◆ ASSIGNMENT ◆
Your answer must consist of exactly the lines below, starting with the line with "Screenshot is 1470x956." and going on through the line with "Privacy Policy (1146, 556)", and nothing else.

(Stored dataset items)
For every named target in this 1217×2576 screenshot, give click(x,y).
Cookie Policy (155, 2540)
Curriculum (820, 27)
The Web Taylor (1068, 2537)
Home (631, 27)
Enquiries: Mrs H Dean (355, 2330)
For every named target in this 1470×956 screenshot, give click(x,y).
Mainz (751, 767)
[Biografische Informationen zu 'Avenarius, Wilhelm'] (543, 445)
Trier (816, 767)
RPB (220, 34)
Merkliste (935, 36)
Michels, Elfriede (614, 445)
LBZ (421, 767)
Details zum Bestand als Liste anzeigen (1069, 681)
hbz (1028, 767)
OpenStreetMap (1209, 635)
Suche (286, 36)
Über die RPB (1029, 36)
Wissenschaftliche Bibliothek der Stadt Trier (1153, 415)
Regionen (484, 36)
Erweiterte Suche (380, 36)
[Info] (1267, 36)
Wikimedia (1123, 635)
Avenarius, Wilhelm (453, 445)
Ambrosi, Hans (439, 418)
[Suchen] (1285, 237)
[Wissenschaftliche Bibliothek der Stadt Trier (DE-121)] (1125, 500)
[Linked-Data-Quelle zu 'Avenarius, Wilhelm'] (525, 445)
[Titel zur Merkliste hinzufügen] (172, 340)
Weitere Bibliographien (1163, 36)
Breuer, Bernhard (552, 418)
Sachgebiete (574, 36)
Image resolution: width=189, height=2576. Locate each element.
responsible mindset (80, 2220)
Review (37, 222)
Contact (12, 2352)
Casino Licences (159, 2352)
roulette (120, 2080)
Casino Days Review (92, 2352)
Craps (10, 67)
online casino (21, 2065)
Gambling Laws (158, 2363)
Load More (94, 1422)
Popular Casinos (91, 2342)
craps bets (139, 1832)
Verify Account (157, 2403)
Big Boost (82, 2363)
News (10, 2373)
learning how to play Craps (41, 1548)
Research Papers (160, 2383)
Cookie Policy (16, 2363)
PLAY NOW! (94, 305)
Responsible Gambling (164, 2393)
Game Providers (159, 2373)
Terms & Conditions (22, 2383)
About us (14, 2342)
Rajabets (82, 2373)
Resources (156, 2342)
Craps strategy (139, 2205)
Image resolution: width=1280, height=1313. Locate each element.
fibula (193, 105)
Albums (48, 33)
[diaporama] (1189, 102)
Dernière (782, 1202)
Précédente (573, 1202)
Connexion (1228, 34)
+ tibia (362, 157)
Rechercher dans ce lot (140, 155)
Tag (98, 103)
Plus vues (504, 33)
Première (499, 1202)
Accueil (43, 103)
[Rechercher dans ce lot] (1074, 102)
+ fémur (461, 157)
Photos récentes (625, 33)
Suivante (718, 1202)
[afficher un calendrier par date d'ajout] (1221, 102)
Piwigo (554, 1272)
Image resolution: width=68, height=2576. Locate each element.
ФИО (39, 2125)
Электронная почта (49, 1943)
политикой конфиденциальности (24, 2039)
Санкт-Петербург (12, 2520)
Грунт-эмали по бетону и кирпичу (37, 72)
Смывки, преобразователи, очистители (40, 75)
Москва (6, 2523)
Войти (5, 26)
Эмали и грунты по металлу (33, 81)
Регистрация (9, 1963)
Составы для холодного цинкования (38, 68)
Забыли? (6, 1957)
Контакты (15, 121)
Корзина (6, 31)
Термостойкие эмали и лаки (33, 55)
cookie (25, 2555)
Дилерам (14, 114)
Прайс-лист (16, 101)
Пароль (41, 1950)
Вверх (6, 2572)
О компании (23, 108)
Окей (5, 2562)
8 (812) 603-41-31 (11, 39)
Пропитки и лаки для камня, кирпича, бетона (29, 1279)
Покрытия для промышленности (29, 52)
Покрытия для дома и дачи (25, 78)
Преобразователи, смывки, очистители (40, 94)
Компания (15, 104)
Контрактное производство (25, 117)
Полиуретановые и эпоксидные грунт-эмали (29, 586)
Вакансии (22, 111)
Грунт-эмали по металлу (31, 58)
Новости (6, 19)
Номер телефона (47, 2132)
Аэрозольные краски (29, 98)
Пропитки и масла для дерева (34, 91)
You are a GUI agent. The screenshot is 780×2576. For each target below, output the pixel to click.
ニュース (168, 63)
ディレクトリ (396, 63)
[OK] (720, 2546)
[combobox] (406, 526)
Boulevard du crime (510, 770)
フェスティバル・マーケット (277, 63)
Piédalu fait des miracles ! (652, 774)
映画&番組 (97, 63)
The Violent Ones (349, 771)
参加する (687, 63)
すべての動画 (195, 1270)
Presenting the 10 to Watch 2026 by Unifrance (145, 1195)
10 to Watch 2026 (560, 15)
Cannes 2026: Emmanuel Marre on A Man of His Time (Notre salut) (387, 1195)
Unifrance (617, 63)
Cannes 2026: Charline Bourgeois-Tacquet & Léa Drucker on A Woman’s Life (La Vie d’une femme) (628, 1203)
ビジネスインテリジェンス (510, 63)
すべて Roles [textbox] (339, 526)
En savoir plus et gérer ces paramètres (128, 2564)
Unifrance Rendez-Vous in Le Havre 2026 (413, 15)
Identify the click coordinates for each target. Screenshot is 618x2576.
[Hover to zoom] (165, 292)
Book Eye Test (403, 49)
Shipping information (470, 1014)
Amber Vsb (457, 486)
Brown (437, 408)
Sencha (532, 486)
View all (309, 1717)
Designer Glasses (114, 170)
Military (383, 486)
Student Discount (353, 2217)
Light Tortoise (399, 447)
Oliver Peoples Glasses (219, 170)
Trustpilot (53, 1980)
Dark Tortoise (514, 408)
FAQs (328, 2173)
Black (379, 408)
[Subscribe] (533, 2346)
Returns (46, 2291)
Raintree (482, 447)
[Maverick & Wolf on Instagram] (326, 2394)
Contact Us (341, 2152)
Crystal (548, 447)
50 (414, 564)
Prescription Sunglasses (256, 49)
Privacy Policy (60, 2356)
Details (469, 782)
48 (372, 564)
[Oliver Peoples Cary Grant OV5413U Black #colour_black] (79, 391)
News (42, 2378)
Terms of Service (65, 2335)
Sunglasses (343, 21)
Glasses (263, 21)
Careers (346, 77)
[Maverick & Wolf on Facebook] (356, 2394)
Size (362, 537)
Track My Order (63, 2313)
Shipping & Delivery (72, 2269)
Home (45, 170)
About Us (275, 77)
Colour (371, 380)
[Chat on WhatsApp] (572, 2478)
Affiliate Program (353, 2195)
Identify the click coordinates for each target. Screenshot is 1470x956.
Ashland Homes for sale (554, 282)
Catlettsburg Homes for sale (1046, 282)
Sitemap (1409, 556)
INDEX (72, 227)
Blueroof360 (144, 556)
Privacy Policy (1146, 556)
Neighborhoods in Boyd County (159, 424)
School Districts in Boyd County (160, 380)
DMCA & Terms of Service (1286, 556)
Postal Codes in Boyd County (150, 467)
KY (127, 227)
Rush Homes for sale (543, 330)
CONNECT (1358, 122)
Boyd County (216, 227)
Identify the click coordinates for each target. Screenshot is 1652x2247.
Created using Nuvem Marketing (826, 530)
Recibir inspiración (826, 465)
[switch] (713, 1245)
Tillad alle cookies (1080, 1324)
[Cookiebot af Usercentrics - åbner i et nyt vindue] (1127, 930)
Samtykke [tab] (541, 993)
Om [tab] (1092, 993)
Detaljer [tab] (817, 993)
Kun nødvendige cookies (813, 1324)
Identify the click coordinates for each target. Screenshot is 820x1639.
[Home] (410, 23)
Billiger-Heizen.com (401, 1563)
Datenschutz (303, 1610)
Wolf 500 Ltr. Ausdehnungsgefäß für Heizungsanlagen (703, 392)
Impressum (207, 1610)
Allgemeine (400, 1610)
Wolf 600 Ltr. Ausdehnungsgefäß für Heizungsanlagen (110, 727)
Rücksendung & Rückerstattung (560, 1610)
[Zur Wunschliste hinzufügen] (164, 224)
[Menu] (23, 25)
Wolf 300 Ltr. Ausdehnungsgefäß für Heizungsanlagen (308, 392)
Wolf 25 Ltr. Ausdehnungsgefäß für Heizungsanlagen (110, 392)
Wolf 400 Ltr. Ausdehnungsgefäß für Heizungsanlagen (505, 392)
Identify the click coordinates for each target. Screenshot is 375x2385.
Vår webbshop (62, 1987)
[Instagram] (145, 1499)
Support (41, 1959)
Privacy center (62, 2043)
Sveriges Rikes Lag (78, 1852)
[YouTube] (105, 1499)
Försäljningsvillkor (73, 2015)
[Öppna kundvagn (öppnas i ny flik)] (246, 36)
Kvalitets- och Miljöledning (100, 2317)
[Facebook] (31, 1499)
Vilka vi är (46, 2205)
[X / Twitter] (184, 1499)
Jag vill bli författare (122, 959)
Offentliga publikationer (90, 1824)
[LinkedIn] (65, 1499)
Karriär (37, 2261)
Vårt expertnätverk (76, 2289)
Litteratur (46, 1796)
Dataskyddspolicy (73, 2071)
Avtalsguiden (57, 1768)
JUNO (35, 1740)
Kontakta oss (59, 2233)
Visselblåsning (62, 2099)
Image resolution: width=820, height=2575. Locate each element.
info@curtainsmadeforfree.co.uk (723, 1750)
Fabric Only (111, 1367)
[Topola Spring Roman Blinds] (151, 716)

◆ YOUR RESPONSE ◆
Identify the click coordinates for each target. Screenshot is 1470x956.
Ashland Homes for sale (554, 282)
Catlettsburg Homes for sale (1046, 282)
Sitemap (1409, 556)
INDEX (72, 227)
Blueroof360 (144, 556)
Privacy Policy (1146, 556)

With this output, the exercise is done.